▶ TO DO: In the entries below, filter for the word "last" and copy every matching line.

►

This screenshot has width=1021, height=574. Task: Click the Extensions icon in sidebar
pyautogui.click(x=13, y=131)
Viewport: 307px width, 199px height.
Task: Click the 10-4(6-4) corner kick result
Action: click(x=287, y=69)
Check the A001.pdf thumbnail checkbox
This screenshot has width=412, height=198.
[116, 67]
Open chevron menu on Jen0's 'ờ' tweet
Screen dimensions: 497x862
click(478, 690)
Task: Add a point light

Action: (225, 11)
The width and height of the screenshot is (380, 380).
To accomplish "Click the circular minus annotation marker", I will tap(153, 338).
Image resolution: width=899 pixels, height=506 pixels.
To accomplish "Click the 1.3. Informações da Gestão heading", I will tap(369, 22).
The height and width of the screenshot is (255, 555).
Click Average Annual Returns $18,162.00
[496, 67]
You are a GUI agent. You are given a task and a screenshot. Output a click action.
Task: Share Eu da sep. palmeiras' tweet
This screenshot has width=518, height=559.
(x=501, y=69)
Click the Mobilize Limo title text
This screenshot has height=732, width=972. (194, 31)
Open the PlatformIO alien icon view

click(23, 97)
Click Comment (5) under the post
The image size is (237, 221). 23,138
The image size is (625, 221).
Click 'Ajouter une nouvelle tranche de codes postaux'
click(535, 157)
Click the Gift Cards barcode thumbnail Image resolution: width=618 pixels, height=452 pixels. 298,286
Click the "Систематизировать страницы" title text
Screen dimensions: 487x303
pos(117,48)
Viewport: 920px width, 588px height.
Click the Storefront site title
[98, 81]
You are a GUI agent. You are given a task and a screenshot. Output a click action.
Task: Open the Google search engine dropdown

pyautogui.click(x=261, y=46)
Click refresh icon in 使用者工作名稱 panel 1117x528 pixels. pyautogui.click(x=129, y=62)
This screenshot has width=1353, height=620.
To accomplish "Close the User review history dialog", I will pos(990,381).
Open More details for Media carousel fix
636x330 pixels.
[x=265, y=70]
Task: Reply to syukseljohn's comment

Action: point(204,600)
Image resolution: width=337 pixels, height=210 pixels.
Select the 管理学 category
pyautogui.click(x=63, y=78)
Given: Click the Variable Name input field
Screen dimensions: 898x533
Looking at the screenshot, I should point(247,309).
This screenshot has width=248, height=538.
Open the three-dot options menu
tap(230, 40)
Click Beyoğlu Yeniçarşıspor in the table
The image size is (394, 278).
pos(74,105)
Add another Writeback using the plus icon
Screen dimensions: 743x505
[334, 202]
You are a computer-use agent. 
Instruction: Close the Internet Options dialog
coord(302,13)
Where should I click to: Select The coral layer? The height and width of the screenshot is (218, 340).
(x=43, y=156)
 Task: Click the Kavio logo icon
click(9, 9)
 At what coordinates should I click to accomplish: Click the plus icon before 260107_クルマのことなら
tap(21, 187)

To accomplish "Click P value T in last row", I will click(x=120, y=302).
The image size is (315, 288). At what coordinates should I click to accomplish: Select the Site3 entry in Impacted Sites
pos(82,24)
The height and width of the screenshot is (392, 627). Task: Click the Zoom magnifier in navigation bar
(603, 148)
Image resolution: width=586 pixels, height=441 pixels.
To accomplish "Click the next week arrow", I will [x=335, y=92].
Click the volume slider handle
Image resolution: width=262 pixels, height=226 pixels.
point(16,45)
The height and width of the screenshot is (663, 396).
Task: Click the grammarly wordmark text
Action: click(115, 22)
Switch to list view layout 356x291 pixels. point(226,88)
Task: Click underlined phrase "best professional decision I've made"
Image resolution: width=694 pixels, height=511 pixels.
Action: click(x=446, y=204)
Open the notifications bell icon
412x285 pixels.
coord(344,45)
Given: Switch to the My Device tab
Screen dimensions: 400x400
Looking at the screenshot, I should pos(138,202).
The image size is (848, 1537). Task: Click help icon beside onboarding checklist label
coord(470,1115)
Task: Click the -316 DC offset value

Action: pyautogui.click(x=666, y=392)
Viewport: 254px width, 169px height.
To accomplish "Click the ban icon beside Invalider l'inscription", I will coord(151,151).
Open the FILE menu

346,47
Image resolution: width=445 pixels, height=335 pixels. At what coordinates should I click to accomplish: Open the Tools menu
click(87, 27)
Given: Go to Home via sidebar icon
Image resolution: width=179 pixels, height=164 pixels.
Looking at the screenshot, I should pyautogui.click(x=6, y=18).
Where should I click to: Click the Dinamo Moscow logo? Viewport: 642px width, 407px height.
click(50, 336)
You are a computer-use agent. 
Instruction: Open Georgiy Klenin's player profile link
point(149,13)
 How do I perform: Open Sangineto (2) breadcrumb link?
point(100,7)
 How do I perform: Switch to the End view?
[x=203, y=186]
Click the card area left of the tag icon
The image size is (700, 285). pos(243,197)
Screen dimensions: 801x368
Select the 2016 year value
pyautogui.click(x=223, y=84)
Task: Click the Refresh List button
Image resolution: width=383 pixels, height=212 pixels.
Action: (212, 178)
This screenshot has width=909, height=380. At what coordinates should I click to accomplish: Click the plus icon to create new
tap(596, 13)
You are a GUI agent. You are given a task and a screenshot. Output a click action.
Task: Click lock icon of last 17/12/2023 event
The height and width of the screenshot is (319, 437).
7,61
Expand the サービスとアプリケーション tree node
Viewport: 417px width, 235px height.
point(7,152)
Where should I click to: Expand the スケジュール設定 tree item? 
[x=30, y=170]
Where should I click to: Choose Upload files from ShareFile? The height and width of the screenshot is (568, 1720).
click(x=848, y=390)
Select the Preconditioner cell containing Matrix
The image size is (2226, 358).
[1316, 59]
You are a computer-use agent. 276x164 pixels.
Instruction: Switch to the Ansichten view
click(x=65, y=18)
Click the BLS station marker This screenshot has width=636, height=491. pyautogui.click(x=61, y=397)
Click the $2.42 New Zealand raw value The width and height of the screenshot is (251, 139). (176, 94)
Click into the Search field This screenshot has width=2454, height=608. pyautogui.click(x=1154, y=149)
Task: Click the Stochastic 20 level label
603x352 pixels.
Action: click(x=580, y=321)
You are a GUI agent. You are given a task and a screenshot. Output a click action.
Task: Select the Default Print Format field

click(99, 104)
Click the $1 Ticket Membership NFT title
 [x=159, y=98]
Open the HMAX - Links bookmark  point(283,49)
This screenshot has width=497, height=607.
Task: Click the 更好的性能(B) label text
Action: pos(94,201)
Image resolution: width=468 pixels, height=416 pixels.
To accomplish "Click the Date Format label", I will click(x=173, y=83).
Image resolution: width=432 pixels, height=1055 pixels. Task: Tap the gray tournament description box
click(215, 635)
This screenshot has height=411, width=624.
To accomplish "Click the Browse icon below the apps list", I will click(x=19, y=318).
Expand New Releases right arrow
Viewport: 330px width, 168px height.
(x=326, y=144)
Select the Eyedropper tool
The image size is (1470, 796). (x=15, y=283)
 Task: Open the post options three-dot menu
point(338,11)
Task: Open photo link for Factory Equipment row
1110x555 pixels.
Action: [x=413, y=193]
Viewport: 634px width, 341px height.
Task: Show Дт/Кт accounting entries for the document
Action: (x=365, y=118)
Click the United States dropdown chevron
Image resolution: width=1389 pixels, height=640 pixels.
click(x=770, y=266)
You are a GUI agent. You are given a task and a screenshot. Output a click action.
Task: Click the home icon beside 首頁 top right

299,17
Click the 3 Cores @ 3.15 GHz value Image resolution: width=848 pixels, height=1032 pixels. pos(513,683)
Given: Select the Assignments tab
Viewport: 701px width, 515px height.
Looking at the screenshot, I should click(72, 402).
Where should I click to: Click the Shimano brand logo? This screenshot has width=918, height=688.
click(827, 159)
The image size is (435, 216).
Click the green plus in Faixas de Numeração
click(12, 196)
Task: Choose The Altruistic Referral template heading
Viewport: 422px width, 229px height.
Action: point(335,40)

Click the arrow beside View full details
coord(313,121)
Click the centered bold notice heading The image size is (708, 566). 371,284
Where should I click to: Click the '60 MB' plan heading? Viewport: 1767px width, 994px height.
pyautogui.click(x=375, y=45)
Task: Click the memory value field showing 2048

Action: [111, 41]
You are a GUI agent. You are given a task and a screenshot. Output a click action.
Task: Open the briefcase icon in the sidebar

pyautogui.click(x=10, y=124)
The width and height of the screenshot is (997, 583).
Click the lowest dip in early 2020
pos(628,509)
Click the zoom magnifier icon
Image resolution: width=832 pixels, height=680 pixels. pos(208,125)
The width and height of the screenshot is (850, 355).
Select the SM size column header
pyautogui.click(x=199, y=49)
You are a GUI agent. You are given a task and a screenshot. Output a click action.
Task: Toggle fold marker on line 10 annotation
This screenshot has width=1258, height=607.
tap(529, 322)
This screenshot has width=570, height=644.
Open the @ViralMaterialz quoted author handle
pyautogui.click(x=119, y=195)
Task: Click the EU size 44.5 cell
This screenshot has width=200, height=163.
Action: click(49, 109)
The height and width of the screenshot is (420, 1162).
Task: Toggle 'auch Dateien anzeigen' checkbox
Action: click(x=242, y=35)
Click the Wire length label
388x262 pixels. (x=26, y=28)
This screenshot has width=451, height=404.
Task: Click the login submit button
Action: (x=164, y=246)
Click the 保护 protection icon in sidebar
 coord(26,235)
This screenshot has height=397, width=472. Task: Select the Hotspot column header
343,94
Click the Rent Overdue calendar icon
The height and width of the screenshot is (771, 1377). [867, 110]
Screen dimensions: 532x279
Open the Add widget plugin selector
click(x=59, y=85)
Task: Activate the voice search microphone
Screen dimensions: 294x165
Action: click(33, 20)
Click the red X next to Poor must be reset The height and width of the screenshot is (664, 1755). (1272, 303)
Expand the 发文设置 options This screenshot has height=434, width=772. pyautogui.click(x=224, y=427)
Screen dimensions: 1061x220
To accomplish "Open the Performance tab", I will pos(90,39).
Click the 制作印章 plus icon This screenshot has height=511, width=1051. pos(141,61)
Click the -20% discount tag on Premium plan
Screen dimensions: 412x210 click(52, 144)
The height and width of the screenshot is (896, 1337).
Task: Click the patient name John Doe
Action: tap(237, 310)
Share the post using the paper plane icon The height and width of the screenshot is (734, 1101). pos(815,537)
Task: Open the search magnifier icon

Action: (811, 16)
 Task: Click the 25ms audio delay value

◄

▶ COMPLETED EXERCISE:
To accomplish "Click P value T in last row", I will click(x=120, y=302).
Task: Click lock icon of last 17/12/2023 event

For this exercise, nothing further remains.